Texto apresentado
▬▬▬

Andréa Cristina Oliveira Gozetto 12 Julho 2023 | 5min de leitura

O PL 1202 que visa a regulamentar a atividade de lobby, iniciado em 2007 por Carlos Zarattini (PT-SP), após reformulação de Lafayette de Andrada (Republicanos-MG) foi aprovado em novembro de 2022 na Câmara dos Deputados.


Em seu formato original, o PL 1202/07 se qualificava como uma alternativa viável para o aprofundamento e maturidade do debate acerca da regulamentação do lobby. Apesar de alguns pontos sensíveis, o PL trouxe elementos importantes, como: (I) registro obrigatório dos lobistas, (II) igualdade de oportunidade, ou seja, a garantia de acesso isonômico dos grupos de interesse ao processo estatal de tomada de decisões; e (III) curso de formação específico como requisito obrigatório. Com boa receptividade, o projeto foi aprovado pela Comissão de Trabalho, Administração e Serviço Público e pela Comissão de Constituição, Justiça e Cidadania (CCJC), ambas da Câmara dos Deputados.


Em abril de 2012, o relator do projeto na CCJC, Dep. Cesar Colnago (PSDB-ES), ofereceu parecer positivo a sua aprovação e apresentou substitutivo ao projeto.


Já em 2015, foi designada uma nova relatora, a deputada federal Cristiane Brasil (PTB-RJ), que proferiu em maio de 2018 pela aprovação da Emenda Modificativa de Plenário nº 1 ao substitutivo, de autoria do deputado federal Leo de Brito (PT-AC), na forma de Subemenda Substitutiva Global de Plenário (SSG), com os objetivos de (I) clarificar que o recebimento de doações de campanhas eleitorais, nos termos regidos pela Lei nº 9.504/1997, não se constitui como improbidade; (II) salientar alguns princípios regentes, como "interesse público", "direito a petição" e "isonomia"; (III) descrever de forma mais acurada as atividades exercidas pelos agentes de relações institucionais e governamentais; e (IV) dar mais clareza ao texto. Nota-se que o termo "lobby" desaparece por completo, sendo substituído por "representação de interesses".


Após a aprovação na Câmara dos Deputados, o PL 1202/07 seguiu para o Senado Federal. No Senado Federal o projeto está tramitando sob o número 2914/21 e o Senador Izalci Lucas (PSDB/DF) foi designado relator pelo senador Omar Aziz (PSD-AM) o que preside a Comissão de Transparência, Governança, Fiscalização e Controle e Defesa do Consumidor.


Sem dúvida, o PL n° 2914/2022 é o melhor texto já apresentado pelo Poder Legislativo sobre o tema. Ele avança em alguns pontos importantes. Ressalto aqui, quatro deles.


Em primeiro lugar, define que é dever do Poder Público efetivar em transparência ativa o registro das audiências, contendo a data, a identificação de todos os participantes, a identificação dos representados e a descrição do assunto para fins de acesso público à informação.


Em segundo lugar, cria dois tipos de representantes de interesse, os profissionais e os não profissionais. Aos profissionais possibilita o credenciamento junto aos órgãos e entidades do Poder Público, mediante solicitação dos interessados.

▬▬▬

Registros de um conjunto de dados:
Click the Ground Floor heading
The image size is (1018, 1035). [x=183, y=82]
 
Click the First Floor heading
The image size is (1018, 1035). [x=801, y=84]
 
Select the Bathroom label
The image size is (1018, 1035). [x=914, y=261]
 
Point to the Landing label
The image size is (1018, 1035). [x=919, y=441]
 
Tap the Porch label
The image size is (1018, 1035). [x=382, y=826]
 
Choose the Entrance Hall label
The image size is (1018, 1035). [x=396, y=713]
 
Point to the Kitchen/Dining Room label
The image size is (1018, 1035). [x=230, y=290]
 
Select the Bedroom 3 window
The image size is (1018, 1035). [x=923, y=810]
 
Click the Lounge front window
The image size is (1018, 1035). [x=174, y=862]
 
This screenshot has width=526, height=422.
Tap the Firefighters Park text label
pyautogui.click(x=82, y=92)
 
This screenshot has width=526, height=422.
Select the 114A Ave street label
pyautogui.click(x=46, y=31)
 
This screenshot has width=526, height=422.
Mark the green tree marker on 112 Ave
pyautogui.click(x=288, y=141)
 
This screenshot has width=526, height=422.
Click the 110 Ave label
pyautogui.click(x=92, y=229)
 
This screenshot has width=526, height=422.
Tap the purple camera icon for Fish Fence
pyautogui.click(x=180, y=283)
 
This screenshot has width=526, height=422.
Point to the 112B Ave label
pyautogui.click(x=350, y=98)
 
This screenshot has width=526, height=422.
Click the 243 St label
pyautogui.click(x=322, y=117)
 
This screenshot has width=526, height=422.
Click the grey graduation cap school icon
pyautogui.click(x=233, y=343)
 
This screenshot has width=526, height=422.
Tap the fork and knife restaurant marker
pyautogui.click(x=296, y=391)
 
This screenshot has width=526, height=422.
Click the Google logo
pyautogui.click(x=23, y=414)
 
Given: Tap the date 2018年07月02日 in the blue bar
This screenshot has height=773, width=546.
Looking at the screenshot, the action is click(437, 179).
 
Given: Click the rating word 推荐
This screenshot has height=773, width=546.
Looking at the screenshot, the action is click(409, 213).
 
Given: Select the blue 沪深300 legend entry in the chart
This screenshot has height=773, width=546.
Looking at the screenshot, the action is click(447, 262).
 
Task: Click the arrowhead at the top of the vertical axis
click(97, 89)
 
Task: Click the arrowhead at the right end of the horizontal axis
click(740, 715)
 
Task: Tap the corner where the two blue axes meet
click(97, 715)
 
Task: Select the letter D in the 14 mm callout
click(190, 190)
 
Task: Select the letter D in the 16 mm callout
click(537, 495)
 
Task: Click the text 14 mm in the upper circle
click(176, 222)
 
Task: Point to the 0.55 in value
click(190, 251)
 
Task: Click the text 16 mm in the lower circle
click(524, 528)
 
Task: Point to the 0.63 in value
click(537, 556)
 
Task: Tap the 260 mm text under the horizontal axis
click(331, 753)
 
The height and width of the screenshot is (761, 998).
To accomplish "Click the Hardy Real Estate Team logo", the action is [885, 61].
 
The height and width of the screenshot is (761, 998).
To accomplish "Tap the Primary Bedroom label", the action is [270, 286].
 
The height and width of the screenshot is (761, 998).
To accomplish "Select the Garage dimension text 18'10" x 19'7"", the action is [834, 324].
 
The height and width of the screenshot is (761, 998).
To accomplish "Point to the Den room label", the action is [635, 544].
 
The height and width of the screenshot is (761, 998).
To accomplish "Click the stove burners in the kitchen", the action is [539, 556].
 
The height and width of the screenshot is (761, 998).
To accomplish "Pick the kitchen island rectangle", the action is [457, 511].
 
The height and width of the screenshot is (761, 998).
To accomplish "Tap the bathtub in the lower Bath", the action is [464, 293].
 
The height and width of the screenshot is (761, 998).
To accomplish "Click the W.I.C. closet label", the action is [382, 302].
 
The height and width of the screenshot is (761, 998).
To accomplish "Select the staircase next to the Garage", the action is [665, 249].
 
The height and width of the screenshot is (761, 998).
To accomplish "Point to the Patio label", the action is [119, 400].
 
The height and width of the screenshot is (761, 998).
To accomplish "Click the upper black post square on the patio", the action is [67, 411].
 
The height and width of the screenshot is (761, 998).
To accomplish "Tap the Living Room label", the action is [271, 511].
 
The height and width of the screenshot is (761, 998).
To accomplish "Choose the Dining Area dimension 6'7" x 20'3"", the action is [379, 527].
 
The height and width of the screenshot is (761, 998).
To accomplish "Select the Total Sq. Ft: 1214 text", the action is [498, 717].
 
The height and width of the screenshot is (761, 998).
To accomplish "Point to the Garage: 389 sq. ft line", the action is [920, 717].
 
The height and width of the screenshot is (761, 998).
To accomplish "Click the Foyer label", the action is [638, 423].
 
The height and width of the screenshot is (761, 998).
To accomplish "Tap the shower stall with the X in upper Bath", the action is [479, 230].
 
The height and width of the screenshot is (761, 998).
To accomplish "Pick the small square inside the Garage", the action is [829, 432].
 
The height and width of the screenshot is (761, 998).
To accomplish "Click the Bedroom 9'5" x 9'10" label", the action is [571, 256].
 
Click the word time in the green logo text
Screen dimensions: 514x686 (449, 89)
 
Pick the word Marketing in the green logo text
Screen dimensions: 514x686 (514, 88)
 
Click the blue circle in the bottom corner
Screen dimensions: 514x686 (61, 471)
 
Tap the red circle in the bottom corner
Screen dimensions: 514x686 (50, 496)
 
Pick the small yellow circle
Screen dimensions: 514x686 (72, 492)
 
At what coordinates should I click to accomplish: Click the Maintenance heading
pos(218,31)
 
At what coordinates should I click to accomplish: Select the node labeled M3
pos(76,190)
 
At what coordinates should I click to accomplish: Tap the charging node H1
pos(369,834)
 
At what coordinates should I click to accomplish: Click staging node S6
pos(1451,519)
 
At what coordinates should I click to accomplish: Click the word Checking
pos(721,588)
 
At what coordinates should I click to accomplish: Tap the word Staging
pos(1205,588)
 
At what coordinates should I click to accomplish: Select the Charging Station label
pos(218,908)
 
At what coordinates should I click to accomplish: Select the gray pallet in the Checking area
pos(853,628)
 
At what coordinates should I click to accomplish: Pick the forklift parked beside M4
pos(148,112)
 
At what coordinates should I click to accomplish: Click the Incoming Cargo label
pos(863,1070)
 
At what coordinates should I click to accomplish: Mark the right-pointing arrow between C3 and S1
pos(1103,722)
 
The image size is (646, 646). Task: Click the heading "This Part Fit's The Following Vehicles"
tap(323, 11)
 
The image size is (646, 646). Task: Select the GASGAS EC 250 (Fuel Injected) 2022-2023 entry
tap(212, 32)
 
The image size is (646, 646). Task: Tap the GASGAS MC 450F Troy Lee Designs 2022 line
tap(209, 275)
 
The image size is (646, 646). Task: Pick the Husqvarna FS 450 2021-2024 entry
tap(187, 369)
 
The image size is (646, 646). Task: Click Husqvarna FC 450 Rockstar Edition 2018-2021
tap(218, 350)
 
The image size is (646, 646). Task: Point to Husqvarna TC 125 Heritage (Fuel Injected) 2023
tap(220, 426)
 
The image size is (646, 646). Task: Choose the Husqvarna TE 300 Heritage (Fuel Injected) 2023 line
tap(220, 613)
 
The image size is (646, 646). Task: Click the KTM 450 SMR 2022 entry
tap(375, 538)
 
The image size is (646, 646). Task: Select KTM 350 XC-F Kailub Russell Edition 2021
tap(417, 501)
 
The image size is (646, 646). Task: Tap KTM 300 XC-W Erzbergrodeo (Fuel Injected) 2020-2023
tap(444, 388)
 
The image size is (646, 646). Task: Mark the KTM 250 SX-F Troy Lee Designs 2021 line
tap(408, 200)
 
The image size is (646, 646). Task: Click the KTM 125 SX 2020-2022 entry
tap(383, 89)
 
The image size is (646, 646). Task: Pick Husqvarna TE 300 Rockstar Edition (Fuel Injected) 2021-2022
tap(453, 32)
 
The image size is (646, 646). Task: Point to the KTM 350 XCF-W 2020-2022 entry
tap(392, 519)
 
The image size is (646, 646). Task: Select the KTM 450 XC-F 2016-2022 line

▬▬▬

O que fazer
**A)** Responda às perguntas abaixo com base no texto sobre a regulamentação do lobby.
(i) Em que mês e ano o projeto foi aprovado na Câmara dos Deputados?
(ii) Quem foi designado relator do projeto no Senado Federal?
(iii) Por qual expressão o termo "lobby" foi substituído?
**B)** Diga se cada afirmação abaixo está de acordo com o texto sobre a regulamentação do lobby. Responda com sim ou não e cite as palavras do texto que decidem a resposta.
(i) O projeto foi iniciado em 2007 por Carlos Zarattini.
(ii) Cristiane Brasil foi designada relatora do projeto em 2012.
(iii) O texto do Senado cria três tipos de representantes de interesse.
**C)** Prossiga com o texto sobre a regulamentação do lobby a partir da última frase mostrada.

Respostas esperadas
**A)**
(i) Em novembro de 2022.
(ii) O senador Izalci Lucas (PSDB/DF).
(iii) Por "representação de interesses".

**B)**
(i) Sim: "iniciado em 2007 por Carlos Zarattini (PT-SP)".
(ii) Não: "Já em 2015, foi designada uma nova relatora, a deputada federal Cristiane Brasil (PTB-RJ)".
(iii) Não: "cria dois tipos de representantes de interesse, os profissionais e os não profissionais".

**C)**
Em terceiro lugar, de forma inédita, expande a abrangência da lei a ocupantes de cargos na Câmara dos Deputados, Senado Federal, Tribunal de Contas, Poder Judiciário e Ministério Público cujas funções tenham natureza executiva.


Em quarto lugar, veda a representação profissional de interesse privado por agente público nos 12 meses subsequentes que deixar de ocupar cargo, emprego ou função pública.


No entanto, mesmo sendo positivos, os dois primeiros pontos trazem preocupações.


A primeira delas diz respeito a forma como se definiu audiência. Segundo o PL audiência é a "interação presencial ou tele presencial realizada dentro ou fora do local de trabalho, com ou sem agendamento prévio, em território nacional ou estrangeiro em que haja representação de interesse e participação de agente público". Dessa forma, o projeto deixa à margem contatos informais, tanto orais quanto escritos, extremamente comuns com o advento de tecnologias de comunicação virtual móveis, como WhatsApp. Com isso, restringe de maneira injustificada a atividade de lobby aos contatos diretos.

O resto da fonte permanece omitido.